*** Opening of Excerpted data ***

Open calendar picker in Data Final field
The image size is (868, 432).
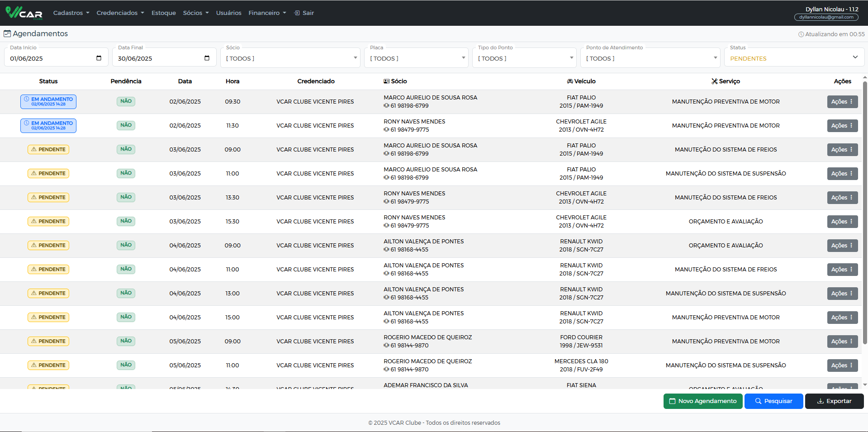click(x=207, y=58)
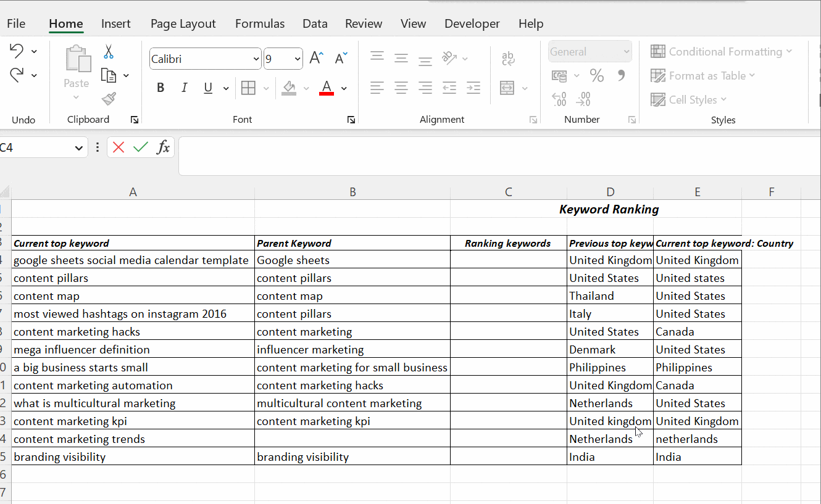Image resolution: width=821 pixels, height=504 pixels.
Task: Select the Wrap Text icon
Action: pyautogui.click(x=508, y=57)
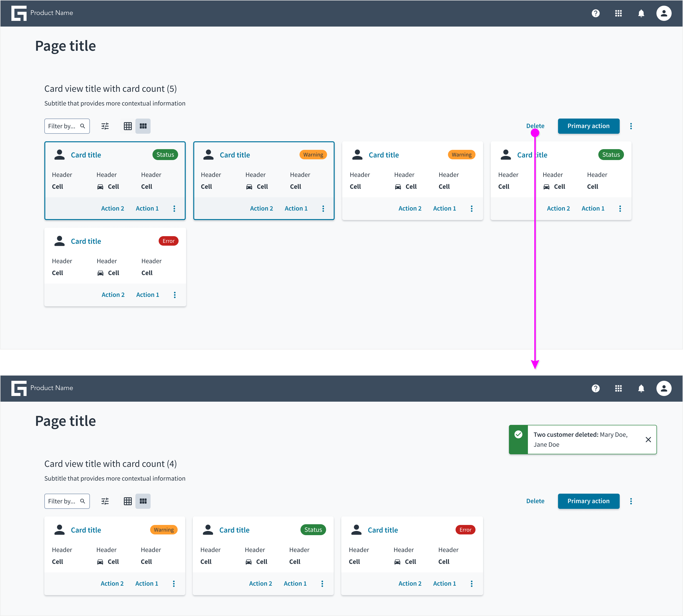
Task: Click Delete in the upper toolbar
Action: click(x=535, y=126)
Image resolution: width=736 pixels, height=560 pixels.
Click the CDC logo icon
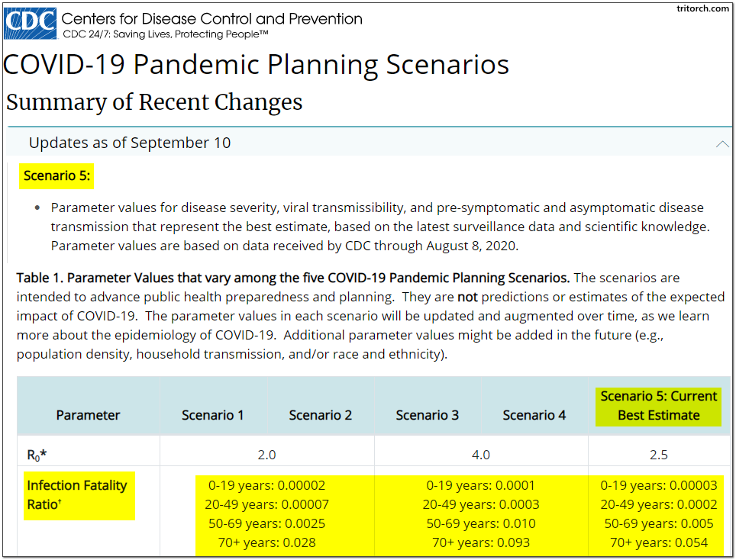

*** Close of Excerpted data ***

= Work item =
Output the data exactly, pictures omitted.

= Solution for this task =
Open calendar picker in Data Final field
The image size is (868, 432).
click(x=207, y=58)
Image resolution: width=821 pixels, height=504 pixels.
Task: Select the Wrap Text icon
Action: pyautogui.click(x=508, y=57)
Task: Click Delete in the upper toolbar
Action: click(x=535, y=126)
Image resolution: width=736 pixels, height=560 pixels.
Click the CDC logo icon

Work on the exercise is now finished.